■ WHAT IS ASKED
**1.** In the personality measurement excerpt below, shorten the paragraph that begins "The main problem of sum scores" into a brief bulleted list that keeps its main facts.
**2.** According to the personality measurement excerpt below, which two kinds of models does the psychometric model introduced in the 2017 article combine?
**3.** Carry on the personality measurement excerpt below, starting right after its final sentence.
** BEGIN TEXT EXCERPT **
These results also show that Borsboom’s criticism of scale scores as arbitrary sum scores overstated the problem with commonly used personality measures. While scale scores are not perfect indicators of constructs, sum scores of carefully selected items can be used as proxies of latent variables.

The main problem of sum scores is that they are contaminated with evaluative bias variance. This is not a problem if latent variable models are used because evaluative bias can be separate from Big Five variance. In order to control for evaluative bias with manifest scale scores, it is necessary to regress outcomes on all Big Five traits. As evaluative bias is shared across the Big Five, it is removed from regression coefficients that reflect only the unique contribution of each Big Five trait.

In conclusion, the results show that McCrae et al. were wrong to dismiss CFA as a method for personality psychologists and Borsboom et al. were wrong to claim that traits do not exist. CFA is ideally suited to create measurement models of personality traits and to validate personality scales. Ideally, these measurement models would use multiple methods such as personality ratings by multiple raters as well as measures of actual behaviors as indicators of personality traits.

Borsboom Comes to His Senses

in 2017, Borsboom and colleagues published another article on the Big Five (Epskamp, Rhemutulla, & Borsboom, 2017). The main focus of the article is to introduce a psychometric model that combines CFA to model the influence of unobserved common causes and network models that describe direct relationships between indicators. The model is illustrated with the Big Five.

As the figure shows, the model is essentially a CFA model (on the left) and a model of correlated residuals that are presented as a network (on the right). The authors note that the CFA model alone does not fit the data and that adding the residual network improves model fit. However, the authors do not explore alternative models with secondary loadings and their model ignores the presence of method factors such as the acquiescence bias and evaluative bias factors identified in the model above (Anusic et al., 2009). Even though the authors consider their model a new psychometric model, adding residual covariances to a structural equation model is not really novel. Most important, the article shows a reversal in Borsboom’s thinking. Rather than claiming that latent factors are illusory, he seems to acknowledge that personality items are best modeled with latent factors.
** END TEXT EXCERPT **
** BEGIN SOURCE MATERIAL **
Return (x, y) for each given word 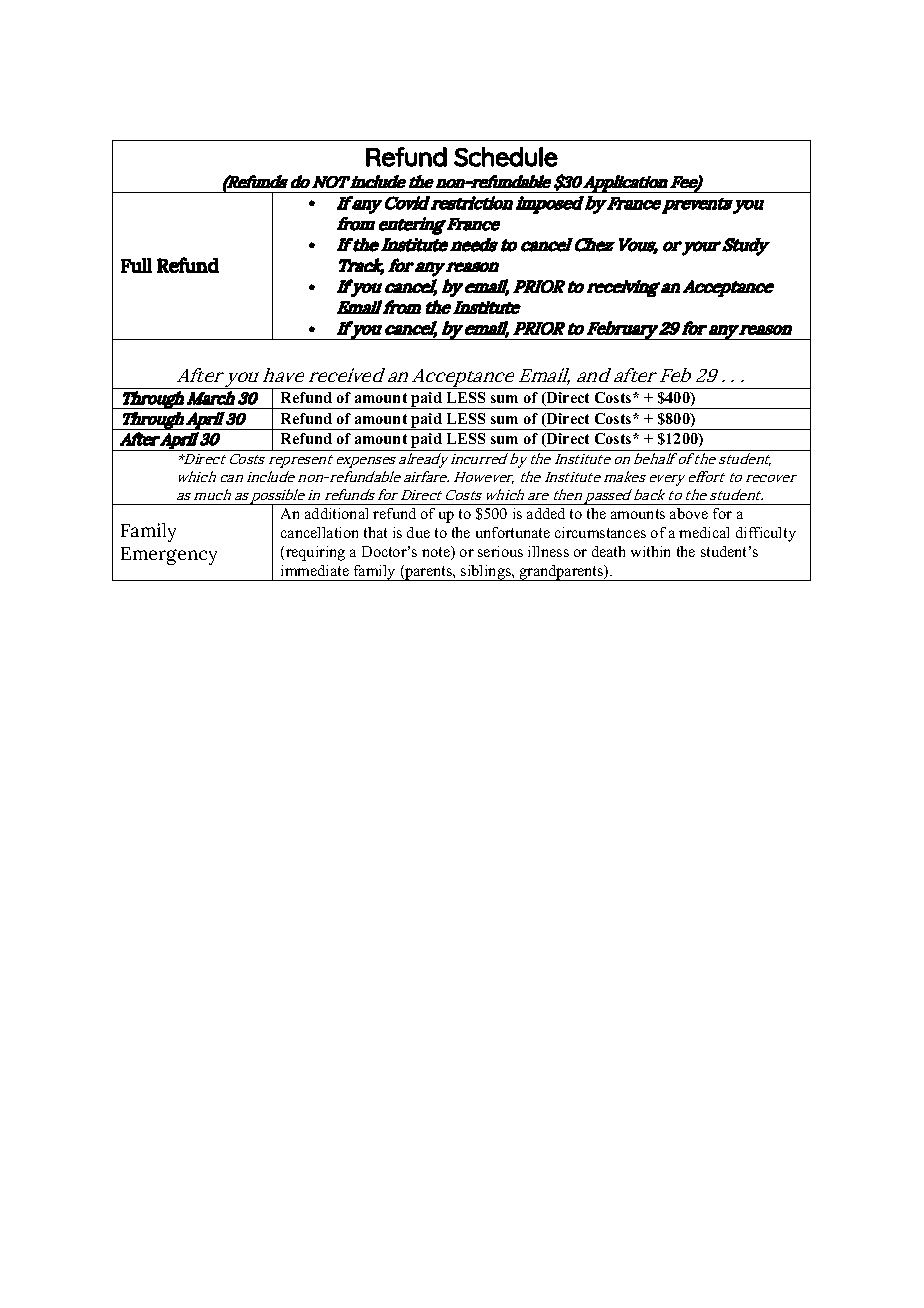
** END SOURCE MATERIAL **
■ RESPONSES IN ORDER
**1.**
- Sum scores are mainly a problem because they are contaminated with evaluative bias variance.
- Latent variable models avoid this because they can separate evaluative bias from Big Five variance.
- With manifest scale scores, evaluative bias can be controlled by regressing outcomes on all Big Five traits.
- Because evaluative bias is shared across the Big Five, it drops out of regression coefficients that reflect each trait's unique contribution.

**2.** It combines CFA, which models the influence of unobserved common causes, with network models, which describe direct relationships between indicators.

**3.**
It is interesting to contrast the 2017 article with the 2012 article. In 2012, Borsboom critiqued personality psychologists for ” tweaking the model ‘on the basis of the data’ so that the basic latent variable hypothesis is preserved (e.g. by allowing cross-loadings,
exploratory factor analysis with procrustes rotation; see also Borsboom, 2006 for an elaborate critique).” However, in 2017, Borsboom added a purely data-driven network of residual correlations to produce model fit. This shows a major shift in Borsboom’s thinking about personality measurement.

I think the 2017 article is a move in the right direction. All we need to do is to add method factors and secondary loadings to the model and Borsboom’s model in 2017 converges with my measurement model of the Big Five.

Where are we now?

A decade has past since Borsboom marshaled his attack, but most of the problems that triggered Borsboom’s article remain the same. In part, Borsboom is to blame for this lack of progress because his attack was directed at the existence of traits as opposed to bad practices in measuring them.

The most pressing concerns remains the deep-rooted tradition in psychology to work with operational definitions of constructs. That is, constructs are mere labels or vague statements that refer to a particular measure. Subjective well-being is the sum score on the Satisfaction with Life Scale; self-esteem is the sum-score of Rosenberg’s 10 self-esteem items; and implicit bias is the difference score between reaction times on the Implicit Association Test. At best, it is recognized that observed scores are unreliable, but the actual correspondence between constructs and measures is never challenged.

This is what distinguishes psychology from natural sciences. Even though valid measurement is a fundamental requirement for empirical data to be useful, psychologists pay little attention to the validity of their measures. Implicitly, psychological research is conducted as if psychological measures are as valid as measures of height, weight, or temperature. However, in reality psychological measures have much lower validity. To make progress as a science, psychologists need to pay more attention to the validity of their measures. Borsboom (2006) was right about the obstacles in the way towards this goal.

Operationalism Rules

There is no training in theory construction or formalizing measurement models. Measures are valid if they have face validity and reliability. Many psychology programs have no psychometricians and do not offer courses in psychological measurement. Measures are used because others used them before and somebody said at some point that the measure has been validated. This has to stop. Every valid measure requires a measurement theory and assumptions being made by a measurement theory need to be tested . The measurement theory has to be specified as a formal model that can be tested. No measure without a formal measurement model should be considered a valid measure. Most important, it is not sufficient to rely on mono-method data because mono-method data always have method-specific variance. A multi-method approach is needed to separate construct variance from systematic method variance (Campbell & Fiske, 1959).

Classical Test Theory

Classical test theory may be sufficient for very specific applications such as performance or knowledge in a well-defined domain (e.g., multiplication, knowing facts about Canada). However, classical test theory does not work for abstract concepts like valuing power, achievement motivation, prejudice, or well-being. Students need to learn about latent variable models that can relate theoretical constructs to observed measures.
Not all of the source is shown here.